The Orwell Essays, A Selection of Prize-Winning Journalism

Brian Sewell

(Quartet, 2013)

“Waspish, indiscreet, comical and utterly outrageous”.  Unable to resist the lure of the Sunday Express crit on the back cover, I handed my £10.80 to Madame Waterstone (£12 minus 10% for being a member of the Society of Authors, God bless them), took the tome home, and devoured it in an afternoon.  Some books are like this – page-turners, easy to read, compulsive, unputdownable; others are quite the opposite – difficult to grasp, only digestible in small portions that need to be chewed over, easily set aside, and difficult to pick up again.  And that does not necessarily mean that the former are all good and the latter all bad; neither does it mean that the former are all trite and the latter all profound.  It more likely has something to do with a writing style being simpatico to an individual.  You the reader might not agree with what the writer is saying, but in some sense you both speak the same language.

I knew very little about Brian Sewell, who died in 2015, beyond the fact that he was an art critic with a voice so posh that he was parodied on BBC comedy programmes like Dead Ringers.  I could not help reading his essays and hearing them in the cadences of his precisely articulated, received, cut glass pronunciation.  You might say that his deliberately antiquated voice was in itself a representation of his often reactionary views.
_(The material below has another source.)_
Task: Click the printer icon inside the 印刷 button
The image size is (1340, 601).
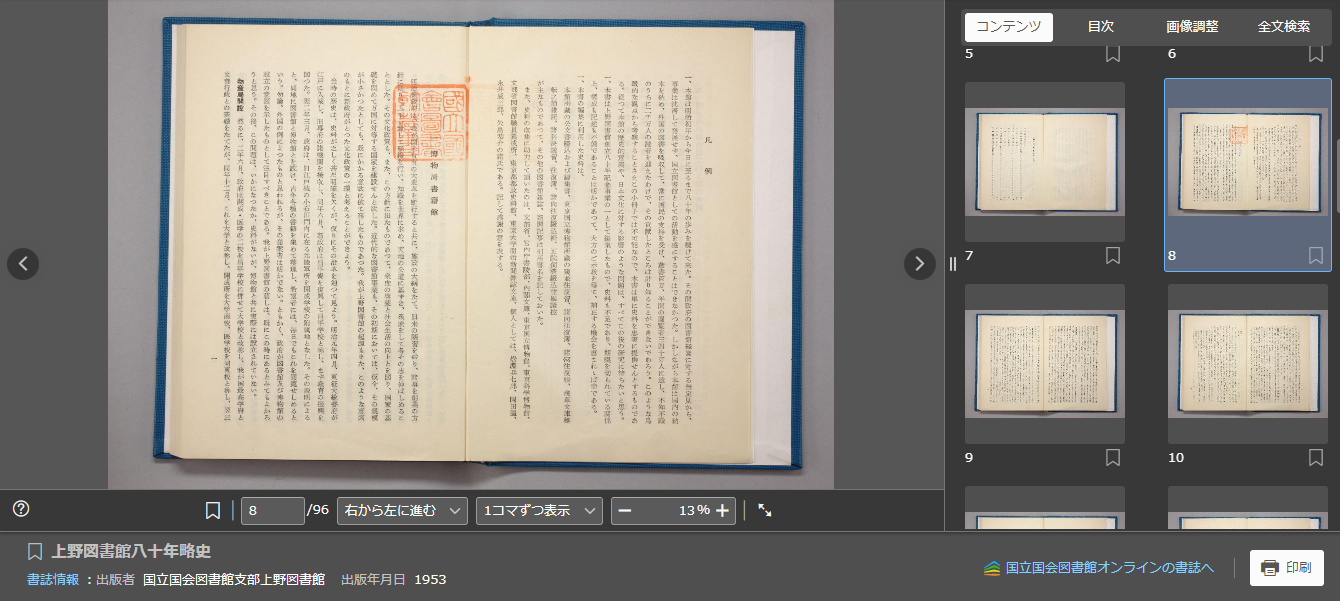Action: pos(1270,568)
It was certainly their ideal vehicle.  In an essay entitled Febyuree (whose mispronunciation he profoundly regrets), he bemoans the fact that BBC announcers and newsreaders have the accents of “far provincial slums”.  By “far”, I presume he means far from London.  He talks of “the mean whine of the South-East”, “the ugly, adenoidal thickness of the Liverpudlian”, “the ugly brogues of Birmingham and Bradford.”  Of Radio 4, Ian McMIllan and Simon Armitage are “poor speakers laden with dreary northern tones”.  It is significant, I think, that he makes no reference to the accents of Glasgow, Belfast, or Cardiff.  That is because his outlook is not British, it is profoundly English. 

All of this, of course, goes against the grain of what Mr Sewell denotes as “political correctitude”.  But it’s all small beer compared with some of the issues he takes on.  Perhaps the most “utterly outrageous” of his essays is Goneril, Regan, and Lady Macbeth, an attack on womanhood’s (alleged) attitudes to abortion, animal experimentation by cosmetic companies, and the fur industry, which makes John Knox’s The First Blast of the Trumpet against the Monstrous Regiment of Women seem a paradigm of feminist enlightenment.  Sewell’s essay first appeared on 18/11/97; I doubt if any newspaper would have printed it now. 

I think it would be fair to say that Brian Sewell delighted to surprise, by going against the populist grain.  He has an apologia pro Enoch Powell; the return of the Elgin Marbles to Athens would be a “cultural disaster”; fox hunting (perhaps rather surprisingly for a man clearly passionately concerned about animal welfare) should be left alone.     

It would be easy to assert that Brian Sewell, both in what he said and in the manner that he said it, was a snob.   Yet this would not be a fair accusation.  The essence of the snob is not that he cherishes an ideal of excellence, but that he cherishes his own membership of a persistently exclusive club.  In Education, he describes his doorstep encounter with an uneducated young street hawker who asks for help to get a job on the newspaper for whom Mr Sewell wrote.  Sewell did not dismiss him.  He said, “Write me a letter telling me everything about yourself…”  To be honest, that’s more than I would have done.  I would have told him to write to the editor.

Mr Sewell is caustic about Mr Blair, who he thought confused mendicants with criminals.  I don’t think he would have thought much of Blair’s “education education education” trope.  I dread to think what he would have made of Her Majesty being compelled, in her most recent speech in the Palace of Westminster, to use the expression “levelling up”.       

I didn’t agree with everything, or even much, that Mr Sewell had to say.  But that did not stop me from relishing the book, the style, the precision of language, the constant surprise of the unexpected.  I was much reminded of Bernard Levin’s journalism, his ability to take something on head-on, his clarity of thought, and his passion. 

But the main attraction in The Orwell Essays lies in their fearlessness.  Mr Sewell was not afraid to express views which now, twenty years on, would probably have had him “cancelled”.  Of course we can read expressions of views that are obnoxious, on social media, any day of the week.  But nowadays the Fourth Estate and the mainstream body politic avoid controversy like the plague.  That is why BBC programmes like Any Questions and Question Time have become so unutterably bland.  The Cancel Culture thrives on Fear.  Everybody keeps their head under the parapet.  We need more people like Brian Sewell to say, with good manners, clarity and distinction, exactly what they think.